Reproduce every one of the following items word for word, with nothing altered.

• [Stored data]:

+===+

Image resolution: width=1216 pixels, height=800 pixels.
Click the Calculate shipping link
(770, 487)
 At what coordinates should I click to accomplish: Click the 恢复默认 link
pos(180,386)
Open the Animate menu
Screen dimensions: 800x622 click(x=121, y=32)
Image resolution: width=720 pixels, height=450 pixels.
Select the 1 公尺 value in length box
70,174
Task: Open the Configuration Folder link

+===+

• [Response to this exercise]:
Image resolution: width=1216 pixels, height=800 pixels.
Click the Calculate shipping link
(770, 487)
 At what coordinates should I click to accomplish: Click the 恢复默认 link
pos(180,386)
Open the Animate menu
Screen dimensions: 800x622 click(x=121, y=32)
Image resolution: width=720 pixels, height=450 pixels.
Select the 1 公尺 value in length box
70,174
Task: Open the Configuration Folder link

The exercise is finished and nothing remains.